**EXERCISE OBJECTIVE**
Whatever the records hold, copy it exactly and completely.

'''

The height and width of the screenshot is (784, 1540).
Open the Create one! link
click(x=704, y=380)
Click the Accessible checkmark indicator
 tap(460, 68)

'''

**ANSWER BELOW**
The height and width of the screenshot is (784, 1540).
Open the Create one! link
click(x=704, y=380)
Click the Accessible checkmark indicator
 tap(460, 68)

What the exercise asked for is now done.